Le souci du détail est allé assez loin, et, toutes proportions gardées, je me suis souvenu de ce que les équipes de Weta Workshop ont accompli pour la saga de Peter Jackson dans la Terre du Milieu. Leur credo était que plus les détails étaient soignés et « faisaient vrais », plus l’immersion était forte pour le spectateur, qui pouvait plonger dans un monde cohérent jusqu’au plus petit bouton de manchette.

Il reste à savoir si nous aurons autant de succès avec Un drôle de Cadeau que la bande de Frodon et Sam… J’ai comme un doute : nous n’avons pas d’acteur de synthèse programmé en motion capture…

Recherche comédienne pour reprendre un rôle de théâtre

Recherche comédienne pour reprendre un rôle de théâtre

Recherche comédienne pour reprendre un rôle de théâtre

Si vous suivez ce blog régulièrement, vous savez que j’ai commencé les répétitions d’une nouvelle pièce de théâtre, Un drôle de cadeau, avec mes vieux complices de la Compagnie Raymond Crocotte et sous la direction de Corinne Jacquet.

Il se trouve qu’une autre personne de la compagnie est obligée de nous quitter en cours de route, de nouveaux projets personnels et professionnels l’appelant ailleurs que dans notre beau sud-ouest.

Nous sommes donc à la recherche d’une remplaçante pour ce rôle, une remplaçante confirmée car nous avons peu de temps si nous voulons jouer comme prévu au mois février.

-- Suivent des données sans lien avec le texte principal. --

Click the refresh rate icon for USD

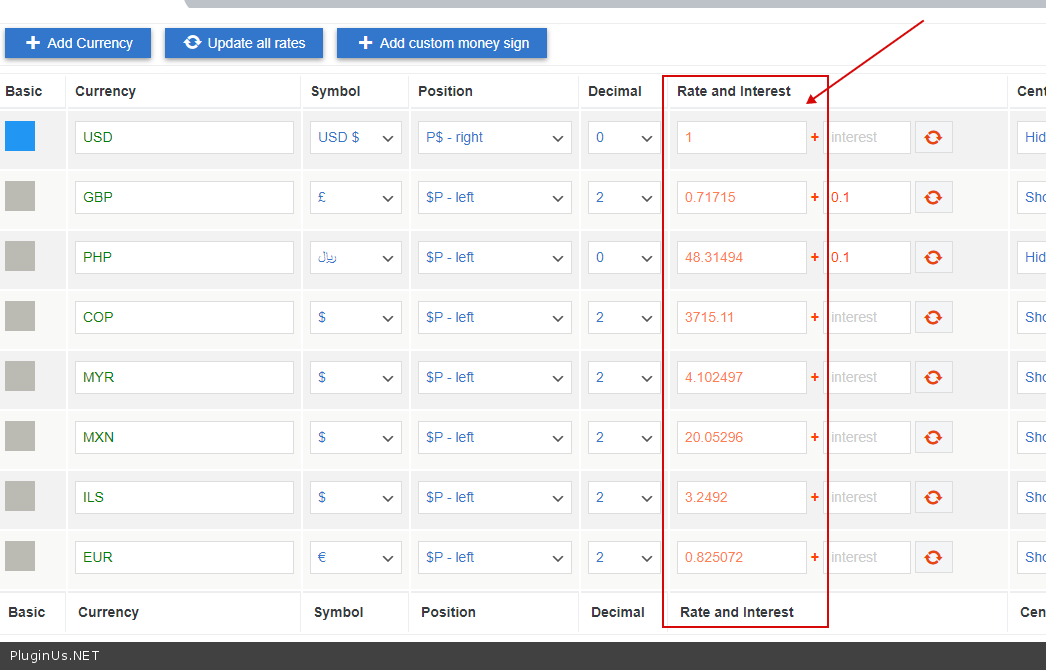[933, 137]
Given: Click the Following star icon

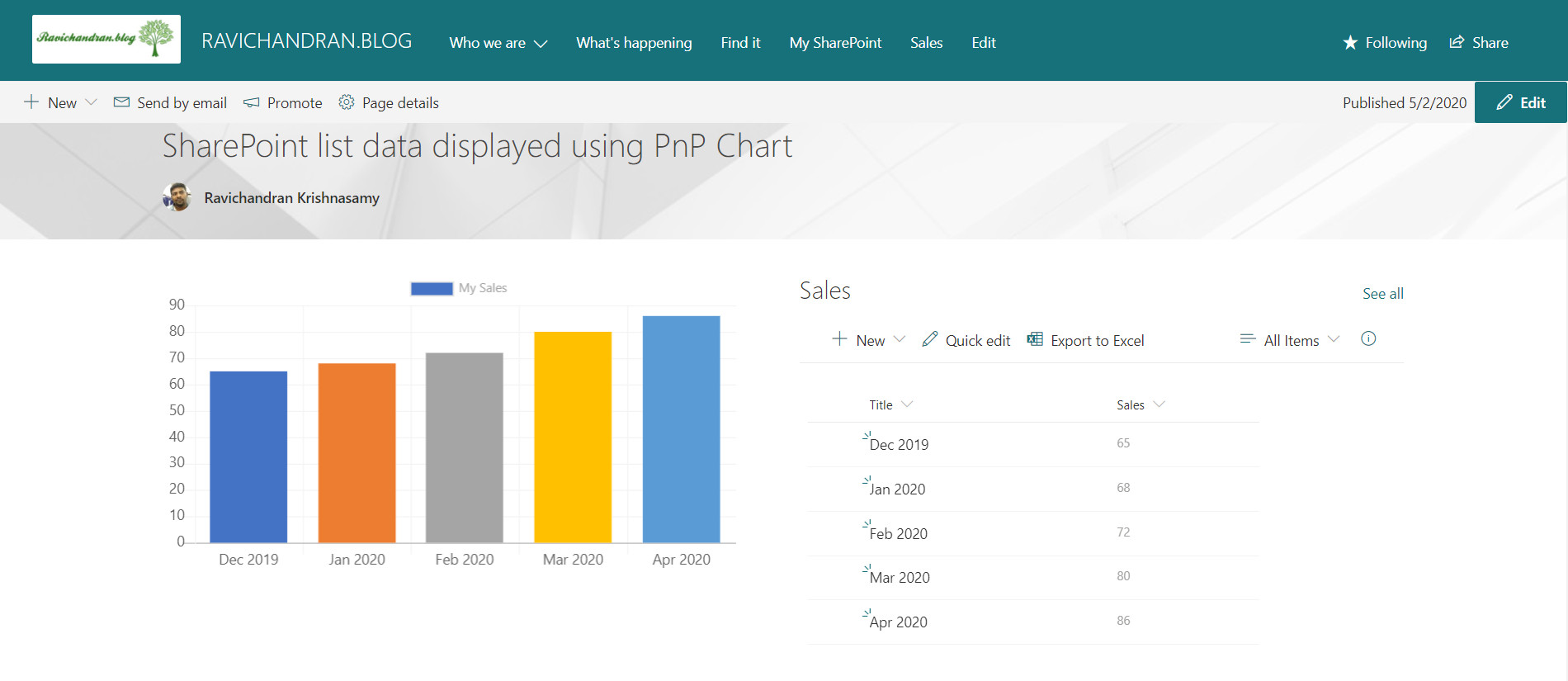Looking at the screenshot, I should pos(1350,43).
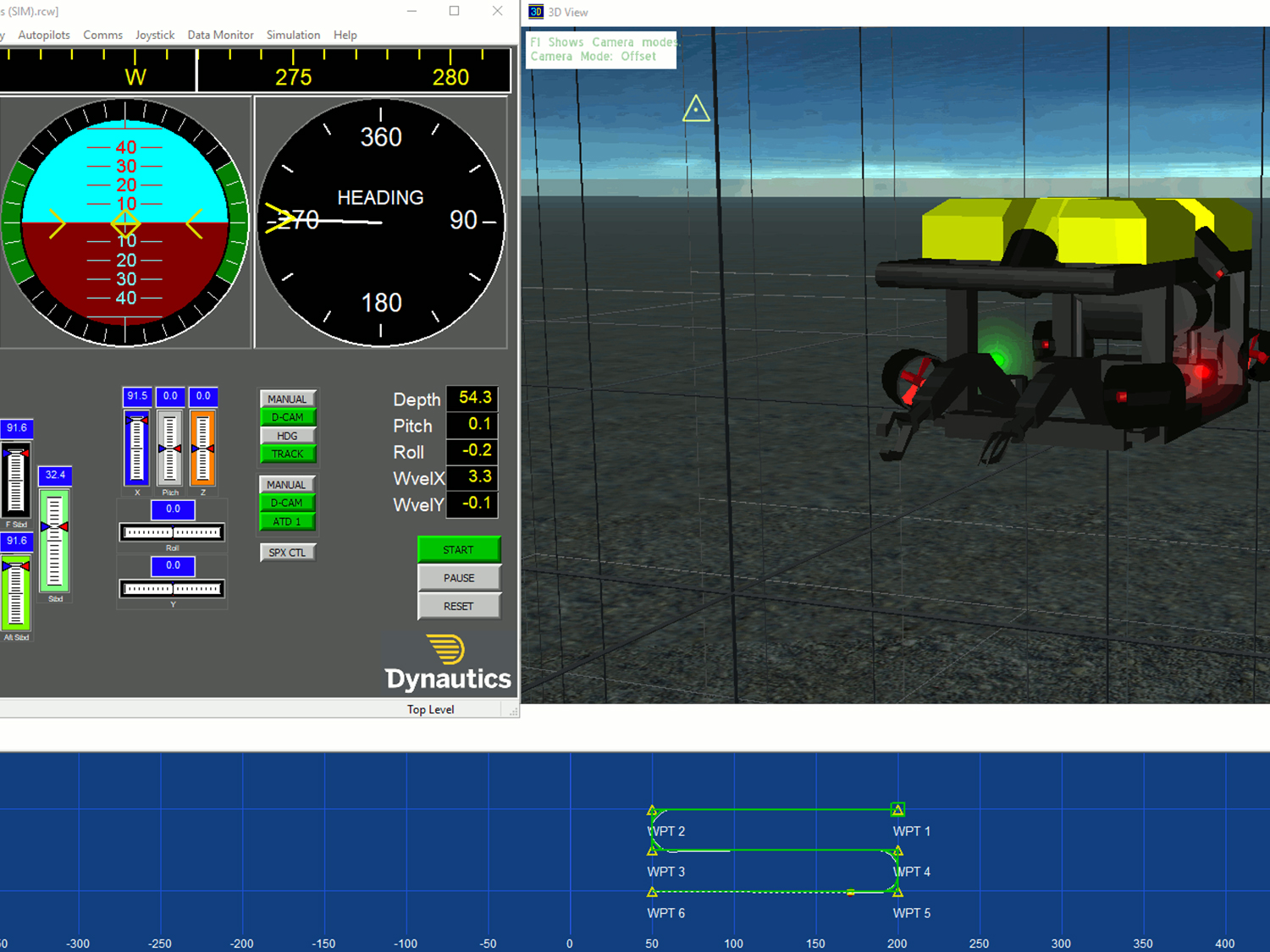
Task: Click the Dynautics logo
Action: (447, 664)
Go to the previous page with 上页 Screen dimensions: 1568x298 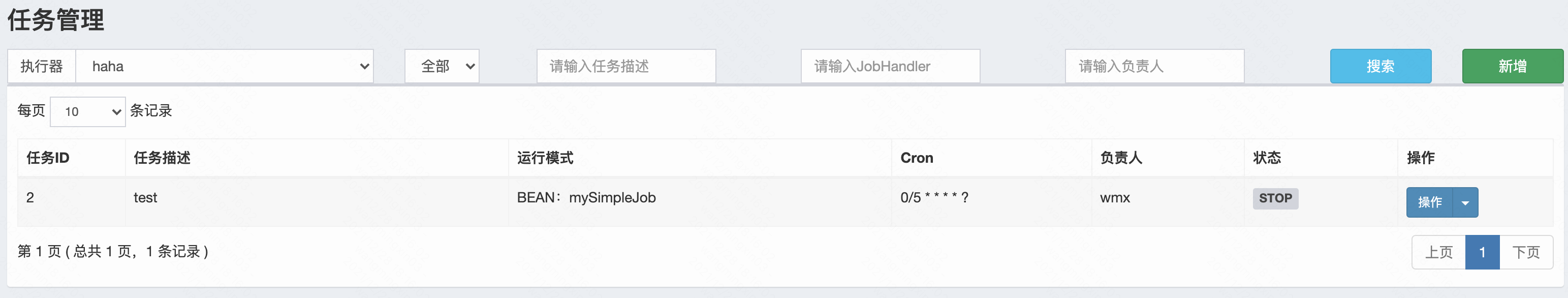[x=1438, y=252]

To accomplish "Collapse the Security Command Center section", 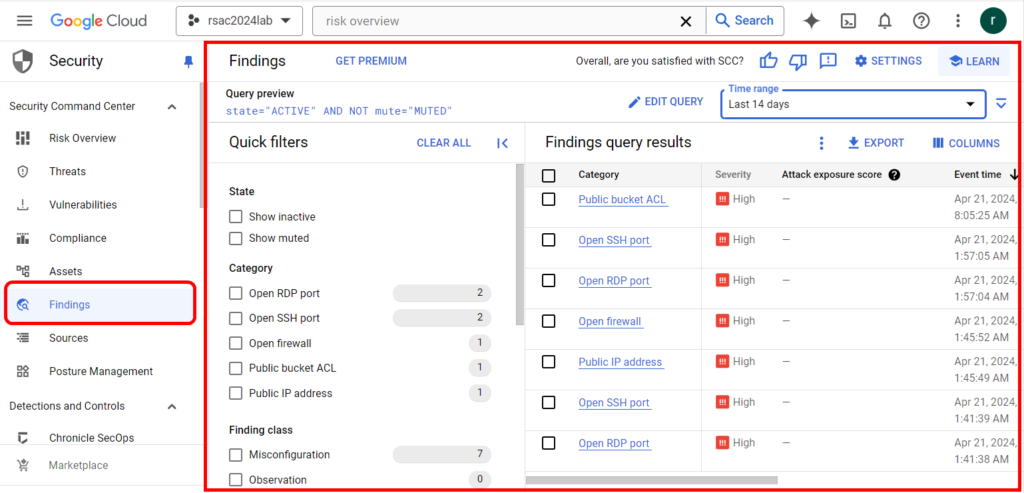I will click(x=172, y=106).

Il y a un peu de travail, à raison de répétitions hebdomadaires de deux heures, plus sans doute quelques jours pendants des week-ends.

Quant au rôle, il s’agit d’incarner Léone Chalière, camarade du Parti Communiste Français appartenant aux organes dirigeants, et amenée dans la pièce à inspecter la cellule parisienne dont sont membres presque tous les autres personnages. La cellule Elisa Verlet est en effet en 1949 très peu active, malgré les velléités de son chef, Roger Blot, qui aimerait bien devenir candidat du Parti aux élections municipales parisiennes. Léone est envoyée par la fédération pour remettre de l’ordre dans tout cela, tout en conduisant une enquête afin de savoir si des contre-révolutionnaires n’auraient pas infiltré la cellule. Au quatrième acte qui se déroule en 1956, après un saut dans le temps de sept longues années durant lesquelles Marcel Feuillard, envoyé à Moscou porter un cadeau pour l’anniversaire de Staline, a disparu sans laisser de traces, elle refusera de croire que son rêve d’une société idéale n’était que l’image projetée par une dictature de fer.

C’est un rôle qui peut sembler monolithique au premier abord mais qui est beaucoup plus complexe qu’il n’y paraît. Inquisitrice à sa première apparition, elle est rapidement prise elle aussi dans le maelstrom comique des membres de la cellule Elisa Verlet, avec ses tics, et se verra totalement dépassée par la bonhomie de ses camarades. Enfin, dans le dénouement, elle incarnera ces millions de gens qui continueront un temps à s’accrocher à un idéal malmené par la réalité, de peur de sombrer dans le désespoir en réalisant combien ils ont été dupés.